Denn ein Studio, das trotz höchsten Erwartungen sich nur zwei Jahre für ein riesiges Trilogieende nimmt, ist wahnsinnig, in furchtbarer Not oder unter der Fuchtel des Publishers. Und ein solches Studio hat dann nicht die Fähigkeit und Willensstärke, eine große Trilogie sauber zu Ende zu bringen und wirkliche Konsequenzen in sein Spiel einzubauen. Dazu passt dann auch die Heuchelei, einerseits eine Geschichte um den größten vorstellbaren Genozid zu stricken und davon viel zu zeigen, andererseits (nach Teil 1) vor jeglicher Nacktheit zurückzuschrecken. Auch der Umgang mit den DLCs passt dann: Damals wirkte es wie die absolute Verkommenheit einer doch so gesunden Firma, wichtige Inhalte offensichtlich aus dem Spiel zu nehmen und nur separat gegen Geld abzuliefern. Bioware wie man es damals sah konnte sowas nicht nötig haben. Heute wirkt das anders, muss Bioware so schwach und kaputt gewesen sein und die sich um Spieler kehrenden Entwickler so entmündigt, dass für die Firma ihre Fans dergestalt auszunehmen alternativlos war. Am deutlichsten wird die beispiellose Durchsetzungsschwäche beim enorm selbstschädigenden Verhalten, nur aufgrund einer Vorgabe von Electronics Arts dem kostenlosen DLC für ein besseres Ende offiziell ein Ablaufsdatum zu geben (ohne das je einhalten zu wollen).

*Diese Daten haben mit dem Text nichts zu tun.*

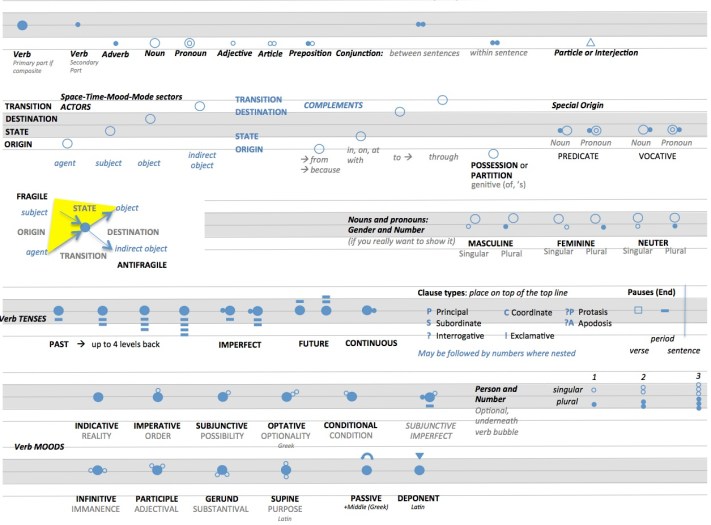This screenshot has width=711, height=525.
Task: Select the Indicative mood dot
Action: point(98,397)
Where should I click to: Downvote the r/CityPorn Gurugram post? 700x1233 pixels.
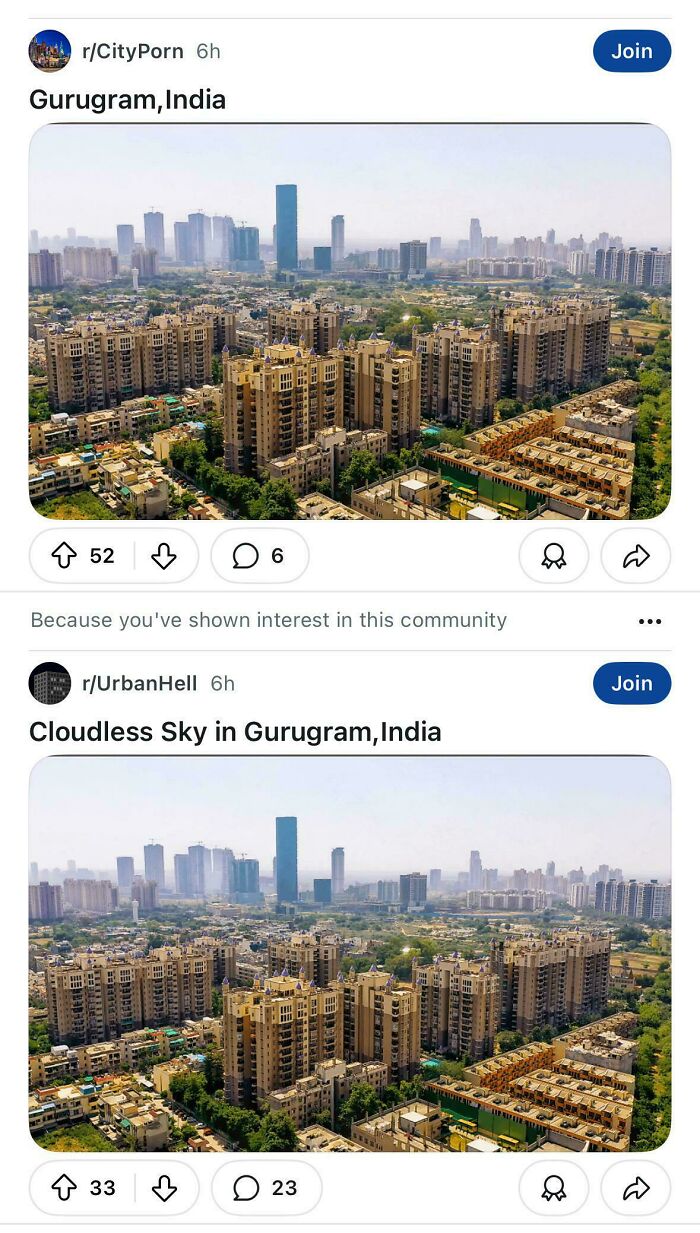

…das entsprechend scheiterte
Genau solch ein überfordertes Studio zerbricht dann so, wie wir es später gesehen haben. Und schafft es, mit ihren drei letzten Spielen auf jeweils eigene Art grandios zu scheitern: Bei Mass Effect Andromeda an gravierenden Qualitätsproblemen, die auszumerzen nicht die Zeit gegeben wurde. Bei Anthem an einem völlig falschen Konzept eines Lootershooters plus Crunch als Entwicklungsmethode, ohne auch nur den Hauch früherer Stärken einzubringen, also dem Bilderbuchbeispiel von Publisherdruck. Und bei Dragon Age: Veilguard ist das Scheitern kulturell, beim überzogenen Einbau politischer Korrektheit und der Bioware früher atypischen Verweigerung, in einem Rollenspiel auch mal härter auftreten zu dürfen.
Für mich ändert diese Einschätzung die Dinge. Es ist etwas anderes, ob ein Studio aus Arroganz und Gier ihre Kunden verarscht oder ob überforderte Entwickler schlicht nicht liefern können, was sie versprochen hatten. Dementsprechend werde ich Bioware als Konsequenz der Verbesserungen der Legendary Edition trotz des immer noch ungenügenden Trilogieabschlusses von meiner schwarzen Liste entfernen. Wobei das nicht heißt, dass ich derzeit weitere Spiele des Studios in Zukunft spielen will.